Riske said she would be "ready for a war" when next challenging former doubles partner Williams on Tuesday.

The 37-year-old Williams has only played five tournaments this season because of a knee injury but insists she is fit and hungry for a first Wimbledon title since 2016.

She lost in the final to Germany's Angelique Kerber last year but one more grand slam victory would tie Margaret Court's all-time record of 24.

"I've had more matches this week than literally the last five months, and now I'm feeling better physically it's almost relief more than anything," said Williams, also competing in the mixed doubles with Andy Murray.

Britain's Johanna Konta delighted the home crowd with a 4-6 6-2 6-4 win against two-time champion Petra Kvitova. The 19th seed held her nerve after initially seeing a 5-1 lead and two match points fizzle in the decider.

Three more wins and Konta would become the first British women's winner here since Virginia Wade in 1977. Konta confronts another Czech next in Barbora Strycova, who rallied from a set and 5-2 down to overcome Elise Mertens 4-6 7-5 6-2.

Vintage Federer

Even at the age of 37, matching Williams, Federer continues to impress and captivate the tennis world.

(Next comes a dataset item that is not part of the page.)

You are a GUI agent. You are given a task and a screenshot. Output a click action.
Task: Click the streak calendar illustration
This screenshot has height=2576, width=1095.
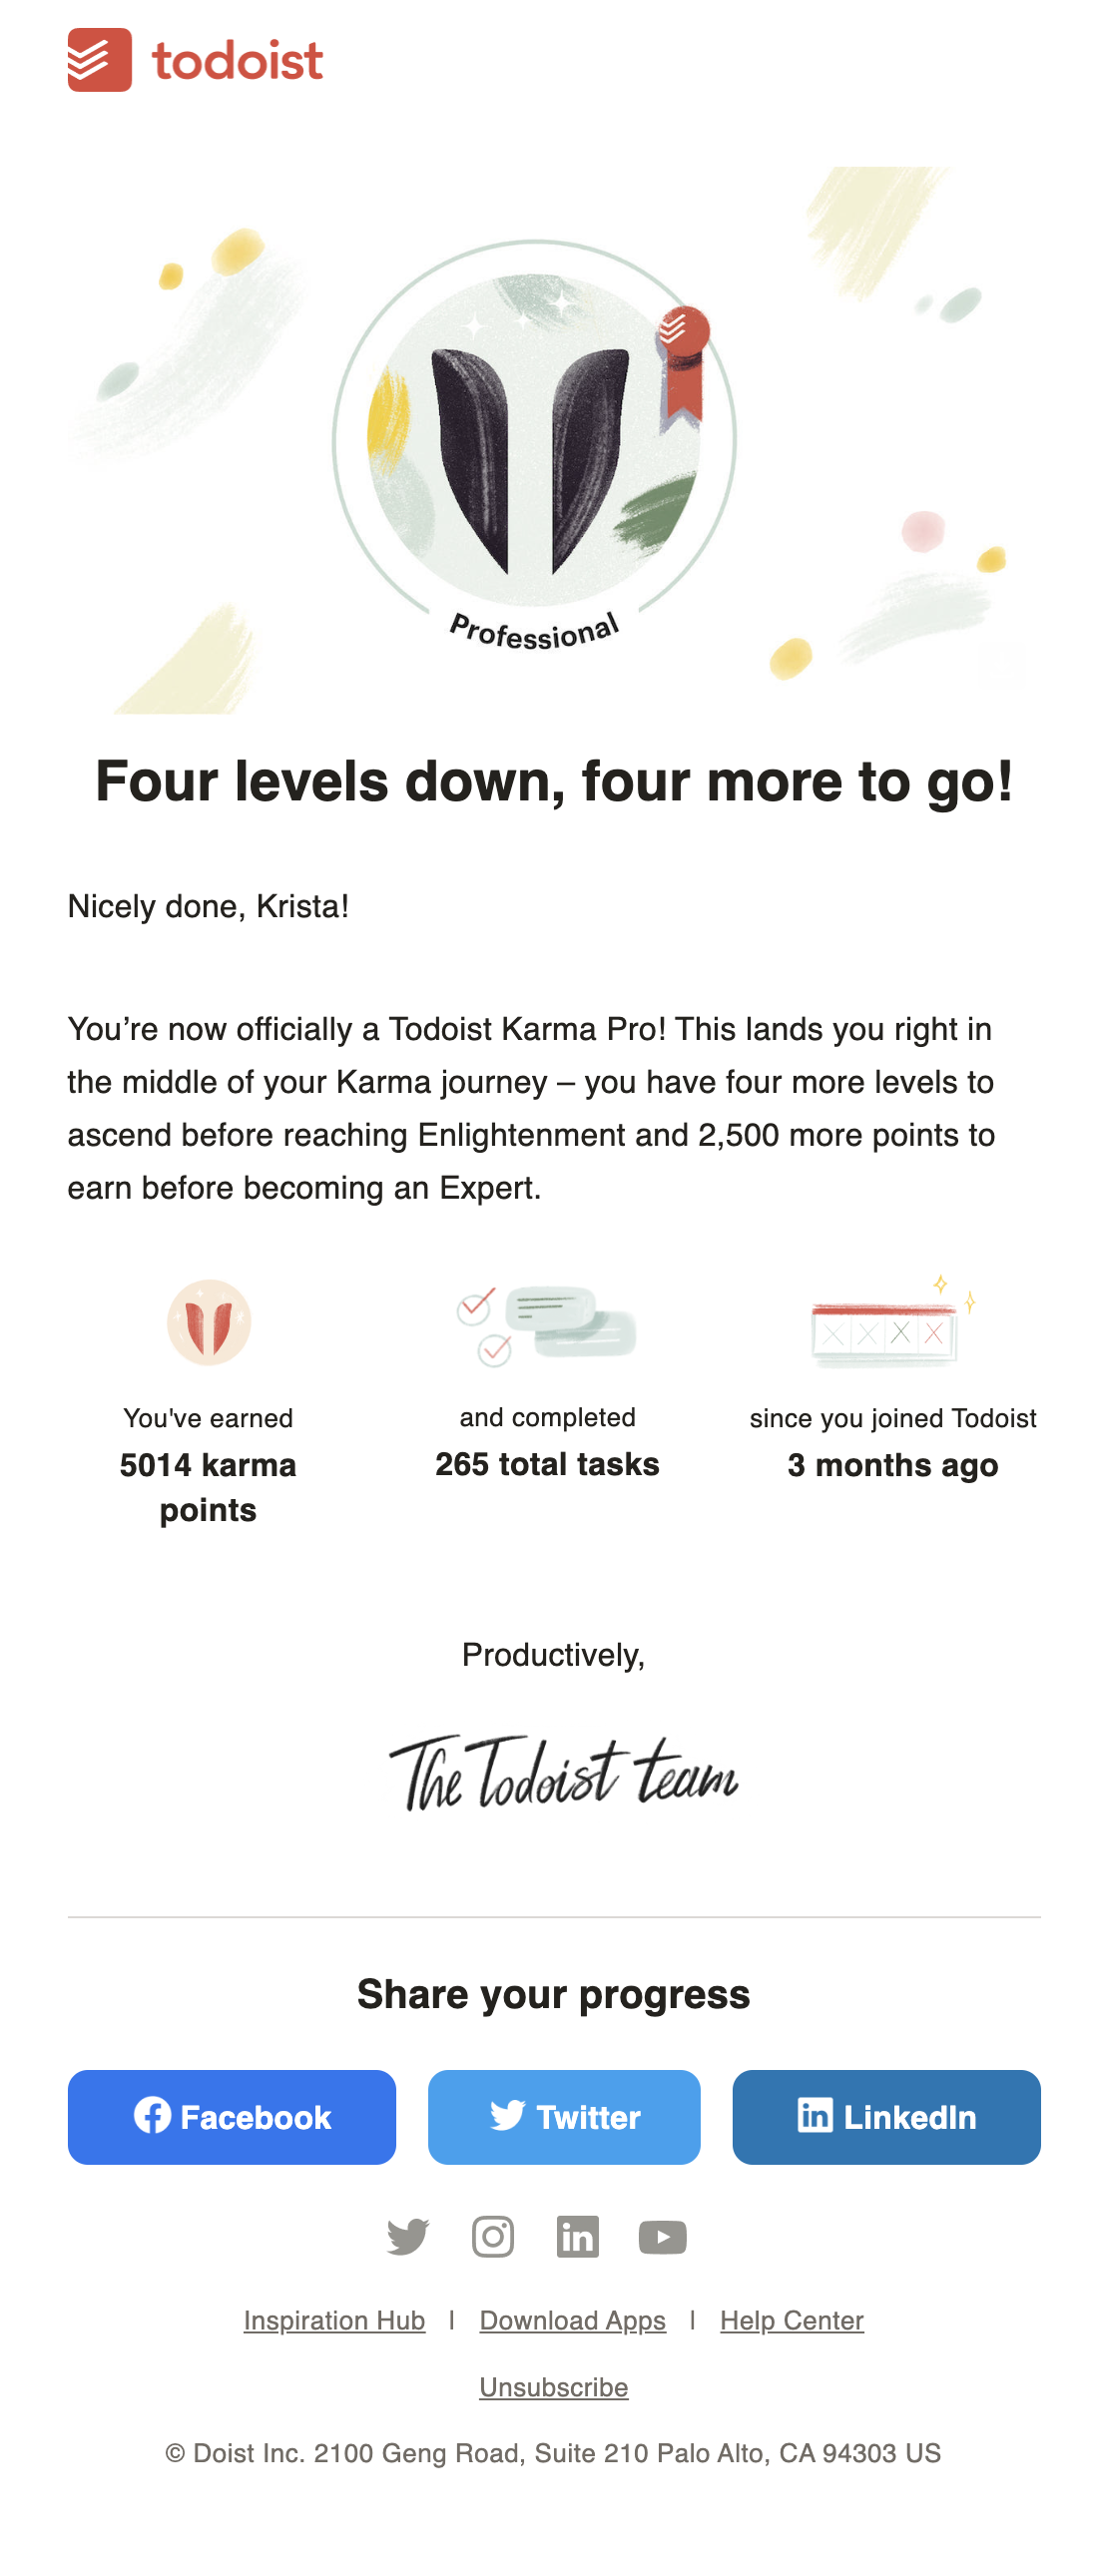tap(887, 1325)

The eight-time Wimbledon champ took just 74 minutes to stroll past Matteo Berrettini 6-1 6-2 6-2 in one of the most lopsided matches Wimbledon has ever seen. His next foe is Nishikori, who has impressively made three grand slam quarterfinals this year.

The Japanese baseliner is well rested at Wimbledon, too, after grueling runs at the Australian Open and French Open when he had to face Djokovic and Nadal, respectively.

"I'm happy to be playing Roger now because I think I'm in good shape now," said the 2014 US Open finalist.

Spain's Nadal, playing for the first time since clinching that record-extending 12th French Open title last month, made short work of frequent practice partner Joao Sousa of Portugal 6-2 6-2 6-2 as he targets a first Wimbledon final appearance since 2011.

The 33-year-old's knee problems have been a hindrance on the low-bouncing grass over the years but he has shown a new lease of life on the surface of late. He lost a five-set semifinal thriller to Djokovic last year.

Nadal warmed up for Monday by having a "very good paella" cooked by a friend on Sunday's traditional day off.

Next Nadal battles Querrey, the tournament ace leader who has already downed Wimbledon champions Djokovic and Murray in past visits to southwest London.

"When he plays well, he can be very, very dangerous on all surfaces," said Nadal.

Pella stuns Raonic

Defending champion Djokovic was also able to breeze into the next round without much trouble, knocking out Ugo Humbert 6-3 6-2 6-3. With that, the Serb set up a clash with former finalist at the year-end championships, David Goffin.

Manic Monday's last completed singles outing was a thriller, as Guido Pella rallied from two sets down to eliminate Milos Raonic 3-6 4-6 6-3 7-6 (7-3) 8-6. Raonic, who has one of the biggest ever serves in tennis, was unable to close the match out at 5-3 in the fourth.

Pella, an Argentinian lefthander enjoying a breakthrough campaign, has now ousted three past finalists at Wimbledon and at SW19 in Raonic, Kevin Anderson and Marin Cilic.

"Seriously, I never thought that I was going to do a quarterfinals in a grand slam," said the world No. 26.